DECEMBER 2011

3597. “He glimpsed something generic and joyous, a pageant that would leave him behind”

“I bet,” she said, and raced to the porch, and in the
precipitate way, evasive and pleased, that she flung
herself to the top step he glimpsed something generic
and joyous, a pageant that would leave him behind.

John Updike, “Man and Daughter in the Cold”

You think you understand them, and you do a little (sometimes, you think, a little better than they understand themselves), but mostly you don’t—your kids, when they’re older, I mean; the ones big enough to take the Lift without you; the ones who sometimes still need you to give them a little time of the day, and then, mostly, for you to get out of their way. Of course, you do understand, at least a little, that they still count on you to think of them a little, pretty much every day. Or is it just that knowing a little that you count on them to count on you so, they are tender enough to oblige? I wouldn’t put it past them (the cooler they play, the kinder, they say).

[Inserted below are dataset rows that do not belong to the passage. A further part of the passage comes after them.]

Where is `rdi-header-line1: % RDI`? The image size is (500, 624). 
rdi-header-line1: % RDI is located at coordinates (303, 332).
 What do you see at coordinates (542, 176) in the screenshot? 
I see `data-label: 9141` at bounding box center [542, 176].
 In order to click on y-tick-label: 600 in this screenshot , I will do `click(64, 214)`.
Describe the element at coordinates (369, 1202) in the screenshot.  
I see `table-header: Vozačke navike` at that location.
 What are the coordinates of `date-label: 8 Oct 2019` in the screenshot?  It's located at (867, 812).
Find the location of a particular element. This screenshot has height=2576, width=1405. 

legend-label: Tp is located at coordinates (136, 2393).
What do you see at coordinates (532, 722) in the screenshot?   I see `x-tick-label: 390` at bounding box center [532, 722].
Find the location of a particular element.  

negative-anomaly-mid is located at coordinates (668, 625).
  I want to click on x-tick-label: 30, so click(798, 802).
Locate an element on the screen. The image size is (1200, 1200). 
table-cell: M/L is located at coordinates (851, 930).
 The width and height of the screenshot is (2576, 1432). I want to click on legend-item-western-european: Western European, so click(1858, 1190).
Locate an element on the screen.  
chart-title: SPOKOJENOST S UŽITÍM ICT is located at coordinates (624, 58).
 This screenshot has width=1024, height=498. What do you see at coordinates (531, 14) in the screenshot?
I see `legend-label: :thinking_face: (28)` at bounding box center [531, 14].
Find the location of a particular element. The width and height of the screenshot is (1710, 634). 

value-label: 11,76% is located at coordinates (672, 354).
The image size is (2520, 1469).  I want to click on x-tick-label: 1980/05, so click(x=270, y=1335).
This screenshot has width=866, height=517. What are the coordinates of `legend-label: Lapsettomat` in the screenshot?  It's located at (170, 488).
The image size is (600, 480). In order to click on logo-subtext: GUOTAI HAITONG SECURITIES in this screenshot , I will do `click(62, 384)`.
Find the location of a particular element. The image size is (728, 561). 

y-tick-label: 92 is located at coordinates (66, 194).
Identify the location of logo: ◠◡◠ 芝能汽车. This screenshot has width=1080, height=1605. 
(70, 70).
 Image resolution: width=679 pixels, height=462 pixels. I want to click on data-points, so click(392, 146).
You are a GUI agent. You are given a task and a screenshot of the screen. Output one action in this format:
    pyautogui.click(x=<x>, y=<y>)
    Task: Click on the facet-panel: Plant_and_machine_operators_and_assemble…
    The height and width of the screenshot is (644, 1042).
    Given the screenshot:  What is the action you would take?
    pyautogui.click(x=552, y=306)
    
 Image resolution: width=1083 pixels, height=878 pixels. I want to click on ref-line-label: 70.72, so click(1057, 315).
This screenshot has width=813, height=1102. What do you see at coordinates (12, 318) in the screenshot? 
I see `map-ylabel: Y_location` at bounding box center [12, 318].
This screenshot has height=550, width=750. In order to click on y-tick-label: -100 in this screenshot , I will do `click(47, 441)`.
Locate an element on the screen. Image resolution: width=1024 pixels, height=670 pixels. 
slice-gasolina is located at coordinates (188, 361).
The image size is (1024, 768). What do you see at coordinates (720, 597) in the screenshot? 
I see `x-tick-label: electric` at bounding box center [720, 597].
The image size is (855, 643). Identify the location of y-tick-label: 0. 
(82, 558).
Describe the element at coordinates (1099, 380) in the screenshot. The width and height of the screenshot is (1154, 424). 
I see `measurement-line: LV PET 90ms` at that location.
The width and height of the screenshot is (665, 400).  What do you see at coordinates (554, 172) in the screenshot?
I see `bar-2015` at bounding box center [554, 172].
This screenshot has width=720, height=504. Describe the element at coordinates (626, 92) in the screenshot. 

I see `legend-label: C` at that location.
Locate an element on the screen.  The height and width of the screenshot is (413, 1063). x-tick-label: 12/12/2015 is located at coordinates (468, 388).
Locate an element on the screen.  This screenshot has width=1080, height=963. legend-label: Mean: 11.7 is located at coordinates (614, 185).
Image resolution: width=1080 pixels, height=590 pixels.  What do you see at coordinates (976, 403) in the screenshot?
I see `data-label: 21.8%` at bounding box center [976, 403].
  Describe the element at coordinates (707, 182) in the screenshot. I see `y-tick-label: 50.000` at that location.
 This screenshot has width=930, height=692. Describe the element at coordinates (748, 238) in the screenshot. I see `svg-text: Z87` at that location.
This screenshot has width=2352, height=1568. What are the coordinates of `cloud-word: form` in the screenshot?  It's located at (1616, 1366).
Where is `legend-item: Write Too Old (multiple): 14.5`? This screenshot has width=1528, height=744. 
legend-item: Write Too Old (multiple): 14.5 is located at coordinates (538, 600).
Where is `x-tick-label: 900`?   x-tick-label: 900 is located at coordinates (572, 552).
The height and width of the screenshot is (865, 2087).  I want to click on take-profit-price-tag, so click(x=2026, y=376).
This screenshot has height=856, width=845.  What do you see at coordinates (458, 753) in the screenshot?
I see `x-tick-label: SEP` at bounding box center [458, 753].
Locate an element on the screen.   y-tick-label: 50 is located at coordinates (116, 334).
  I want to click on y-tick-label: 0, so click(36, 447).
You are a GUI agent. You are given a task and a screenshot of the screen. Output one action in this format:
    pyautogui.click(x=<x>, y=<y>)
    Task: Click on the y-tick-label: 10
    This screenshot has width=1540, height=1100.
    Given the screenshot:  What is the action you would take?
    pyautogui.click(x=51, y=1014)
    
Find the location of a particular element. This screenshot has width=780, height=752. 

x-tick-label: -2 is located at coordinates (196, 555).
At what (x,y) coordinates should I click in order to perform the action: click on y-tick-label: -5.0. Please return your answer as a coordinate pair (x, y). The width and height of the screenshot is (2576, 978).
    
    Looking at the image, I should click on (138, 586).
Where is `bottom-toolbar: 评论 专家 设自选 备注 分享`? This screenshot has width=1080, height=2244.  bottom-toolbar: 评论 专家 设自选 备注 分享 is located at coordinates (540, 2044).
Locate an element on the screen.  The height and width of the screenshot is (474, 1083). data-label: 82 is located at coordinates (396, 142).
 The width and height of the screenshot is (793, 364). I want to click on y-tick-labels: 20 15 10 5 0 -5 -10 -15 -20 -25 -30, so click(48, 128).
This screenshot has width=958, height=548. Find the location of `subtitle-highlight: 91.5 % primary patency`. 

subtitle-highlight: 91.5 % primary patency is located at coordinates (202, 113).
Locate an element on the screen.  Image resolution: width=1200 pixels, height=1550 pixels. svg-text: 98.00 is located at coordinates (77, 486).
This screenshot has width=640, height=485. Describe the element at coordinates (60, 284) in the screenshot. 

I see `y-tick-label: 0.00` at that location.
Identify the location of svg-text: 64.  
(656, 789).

The pageant will leave you behind, all right. All right: there’s always room at the Inn for the Launch Party, traditionally held the night before the departure of the Passion for Parts and Prospects unknown. “There were a lot of people there whom you would have enjoyed quite as much as I did,


Note: including the young James Merrill, who is about the age which you and I were when we were in New York” (Wallace Stevens to Witter Bynner).